Prakash Saha (London, UK), speaking during the Venous and Lymphatic Challenges programme at CX (15–18 April, London, UK), outlined the three key steps to optimising treatment of acute deep vein thrombosis: identification, management, and surveillance. He added that the last step, surveillance, had not received “a lot of focus”.
According to Saha, 1 in 1,000 patients in the UK have a deep vein thrombosis and, of these, 30% will go on to develop post-thrombotic syndrome. But, the proportion of patients who develop post-thrombotic syndrome rises to more than 90% if they have iliofemoral involvement—which 10–15% of patients do. Overall, he noted, deep vein thrombosis costs the NHS £1 billion per year.
In terms of managing deep vein thrombosis, Saha reported that the focus has been on managing patients in an ambulatory setting, ensuring ultrasound is available 24/7 for identifying patients, providing early anticoagulation treatment, and “increasingly” identifying patients who need early triage and transfer for interventional treatments.
However, the optimal pathway for managing deep vein thrombosis should involve surveillance as well as identification and management. Saha noted that, generally, “there has been less concern about long-term outcomes”, and this meant that the third part of the pathway, surveillance, has received less focus. Furthermore, he stated that a multidisciplinary team—including primary care physicians, specialist nurses, interventional radiologists, and vascular specialists among others—should oversee the pathway.
The first step of the pathway—identification—involves accurate diagnosis, safety and timely treatment, and avoiding pulmonary embolism. Although ultrasound is the “cornerstone” of this part of the pathway, Saha said, it has limitations—such as a lack of availability of equipment or ultrasound imagers. “Innovations (for example, portable ultrasonography or specialist nurse-led procedures) may over these issues,” he observed. Another important part of identification is having access to cross-sectional imaging modalities such as computed tomography venogram.

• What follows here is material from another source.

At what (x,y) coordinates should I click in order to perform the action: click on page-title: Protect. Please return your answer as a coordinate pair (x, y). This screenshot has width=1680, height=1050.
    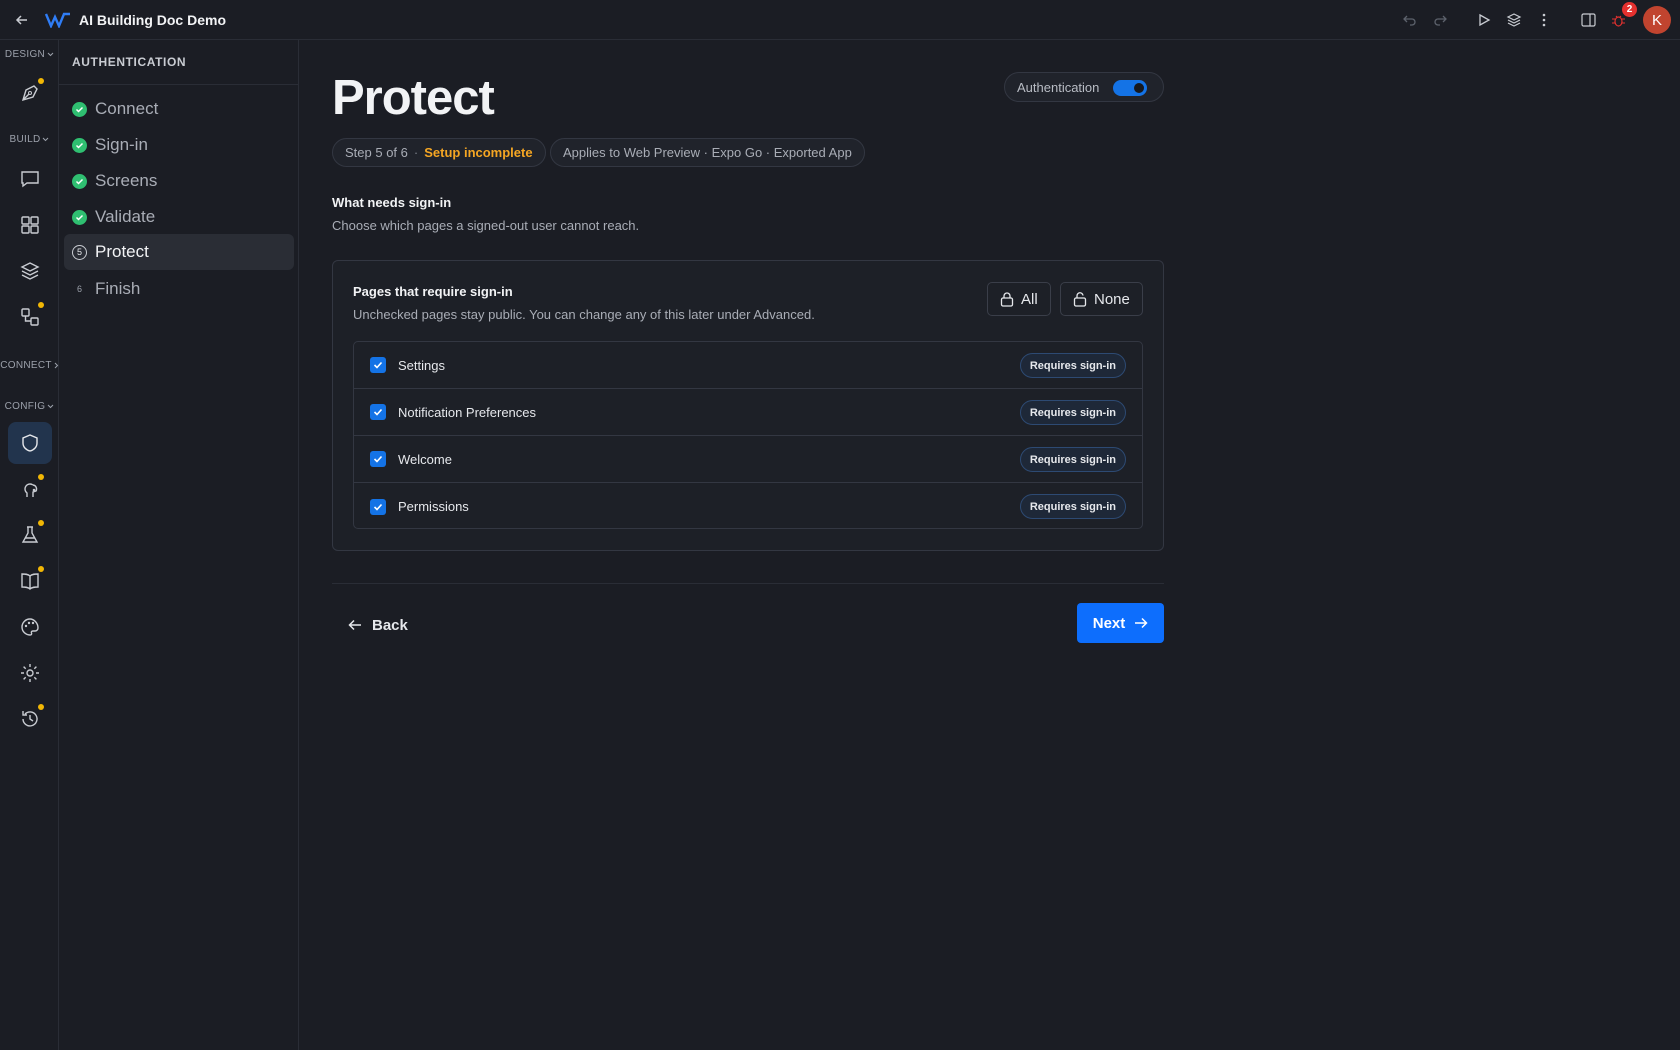
    Looking at the image, I should click on (414, 98).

Management—the second step in the pathway—involves good patient information, conservative measures (where appropriate), anticoagulation, and interventional treatments. Saha commented that the “BLAST tool” could be used to help determine which patients would benefit from catheter-directed thrombectomy, with BLAST standing for “bleeding risk, life expectancy, the anatomy of the deep vein thrombosis, the severity of the deep vein thrombosis, and timing”. An important factor in managing patients with deep vein thrombosis, Saha observed, was to recognise that these patients are “different from aneurysm patients”, because they are “young”, with an average age of 39 years and “tech savy”. Therefore, medical apps had a potential role in their management. Ultimately, Saha explained, the “key to good outcomes” was choosing the right patient, choosing the safest technique, proper planning (which “prevents poor technique”), and—to quote Gerard O’Sullivan (Galway, Republic of Ireland)— “making sure the first cases go OK. Maybe not perfect, but not disastrous.”
Surveillance was an important step in the pathway, Saha said, because deep vein thrombosis can lead to “chronic problems”. He added that the “St Thomas’ post-interventional protocol” (that is, the protocol of Guy’s and St Thomas’ NHS Foundation Trust) included full therapeutic low-molecular weight heparin (LMWH) ultrasound on the day after the procedure, and spilt dose LMWH for two weeks and ultrasound. Other steps in the protocol include ultrasound surveillance at six weeks, three months, six months, and yearly after the procedure. He added that there was also a need to assess Villalta scores and quality of life measures.